De acordo com Silva, se a Defensoria Pública estivesse implantada nos três municípios, a economia seria ainda maior: R$ 2,18 milhões, uma vez que muitas prisões desnecessárias poderiam ter sido evitadas. O relatório completo do impacto econômico do Grupo de Atuação Estratégica foi entregue à Comissão Especial da Assembleia. O trabalho foi elogiado pelo deputado João Leite (PSDB). "Custa muito caro para o Estado não ter a Defensoria Pública instalada em um número tão grande de municípios mineiros", afirmou o parlamentar.

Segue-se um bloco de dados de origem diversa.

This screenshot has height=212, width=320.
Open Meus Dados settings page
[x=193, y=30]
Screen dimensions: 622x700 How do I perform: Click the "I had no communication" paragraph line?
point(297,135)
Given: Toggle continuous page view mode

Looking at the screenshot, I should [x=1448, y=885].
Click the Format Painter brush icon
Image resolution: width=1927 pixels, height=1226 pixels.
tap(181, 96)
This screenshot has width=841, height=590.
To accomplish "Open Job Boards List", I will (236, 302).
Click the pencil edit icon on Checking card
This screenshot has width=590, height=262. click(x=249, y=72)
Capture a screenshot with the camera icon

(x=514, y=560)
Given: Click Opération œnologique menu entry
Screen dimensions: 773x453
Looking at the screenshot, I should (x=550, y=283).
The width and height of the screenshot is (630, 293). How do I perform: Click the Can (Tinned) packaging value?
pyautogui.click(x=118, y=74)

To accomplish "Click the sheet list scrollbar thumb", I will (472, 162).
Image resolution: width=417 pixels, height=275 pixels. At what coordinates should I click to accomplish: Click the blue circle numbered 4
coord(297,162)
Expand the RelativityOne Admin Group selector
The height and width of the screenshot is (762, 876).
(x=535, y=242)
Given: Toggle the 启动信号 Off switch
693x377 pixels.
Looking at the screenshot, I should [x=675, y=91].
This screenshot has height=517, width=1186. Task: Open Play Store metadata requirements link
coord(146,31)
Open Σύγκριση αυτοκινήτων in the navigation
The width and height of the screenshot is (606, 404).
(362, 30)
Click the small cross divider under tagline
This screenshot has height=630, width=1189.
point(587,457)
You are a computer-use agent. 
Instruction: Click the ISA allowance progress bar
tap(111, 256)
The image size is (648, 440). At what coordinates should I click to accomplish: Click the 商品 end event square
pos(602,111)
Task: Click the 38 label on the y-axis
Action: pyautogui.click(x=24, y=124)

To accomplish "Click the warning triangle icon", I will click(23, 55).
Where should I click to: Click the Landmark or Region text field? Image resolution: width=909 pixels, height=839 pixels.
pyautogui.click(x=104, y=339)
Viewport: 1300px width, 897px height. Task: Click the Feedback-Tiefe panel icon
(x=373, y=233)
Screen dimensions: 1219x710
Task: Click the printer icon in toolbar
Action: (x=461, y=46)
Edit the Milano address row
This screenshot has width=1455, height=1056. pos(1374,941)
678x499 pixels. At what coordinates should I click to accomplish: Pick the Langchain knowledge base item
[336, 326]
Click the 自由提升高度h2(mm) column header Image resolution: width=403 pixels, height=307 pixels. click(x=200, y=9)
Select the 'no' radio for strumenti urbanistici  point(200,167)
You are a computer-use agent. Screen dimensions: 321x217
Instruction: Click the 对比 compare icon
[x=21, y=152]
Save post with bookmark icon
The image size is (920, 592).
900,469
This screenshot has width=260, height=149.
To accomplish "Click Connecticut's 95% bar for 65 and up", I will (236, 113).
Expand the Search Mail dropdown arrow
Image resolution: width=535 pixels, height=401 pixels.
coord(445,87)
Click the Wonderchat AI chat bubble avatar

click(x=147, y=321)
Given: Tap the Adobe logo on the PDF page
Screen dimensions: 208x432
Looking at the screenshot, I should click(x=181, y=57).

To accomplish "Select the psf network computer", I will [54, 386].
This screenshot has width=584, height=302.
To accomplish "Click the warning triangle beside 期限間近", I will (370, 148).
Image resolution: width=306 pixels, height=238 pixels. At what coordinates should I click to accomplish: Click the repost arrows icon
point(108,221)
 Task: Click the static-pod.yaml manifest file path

Deputado denuncia violência em penitenciárias
Outro assunto tratado na reunião pelo deputado Durval Ângelo foram denúncias de violência contra internos das penitenciárias de Bicas 1, no município de São Joaquim de Bicas, e Nelson Hungria, em Contagem. Em Bicas, a denúncia é que cerca de 20 presos foram agredidos e punidos coletivamente com isolamento, após protestarem contra a falta de assistência médica a um colega que estava escarrando sangue. Na Nelson Hungria, um ex-policial preso teria sido ameaçado e punido por estar colaborando com a investigação de desaparecimentos de mulheres no Estado.
Presenças - Deputados João Leite (PSDB), presidente da comissão; Durval Ângelo (PT), relator; Lafayette de Andrada (PSDB), Djalma Diniz (PPS) e Carlin Moura (PCdoB). Além das autoridades citadas, participaram da reunião o oficial do Ministério Público em Governador Valadares, Ricardo Miranda de Carvalho; o diretor da Penitenciária Francisco Floriano de Paula, Danilo Marcos de Almeida Gomes; o presidente da Associação Mineira do Ministério Público (AMMP), José Silvério Perdigão de Oliveira; a defensora pública da União, Giêdra Cristina Pinto Moreira; a defensora pública de Belo Horizonte, Déborah Picinin Muzzi; a capelã prisional da Convenção Batista Mineira, Mônica Peixoto; e o representante da Fraternidade Brasileira das Apacs, Flávio Lúcio Rocha.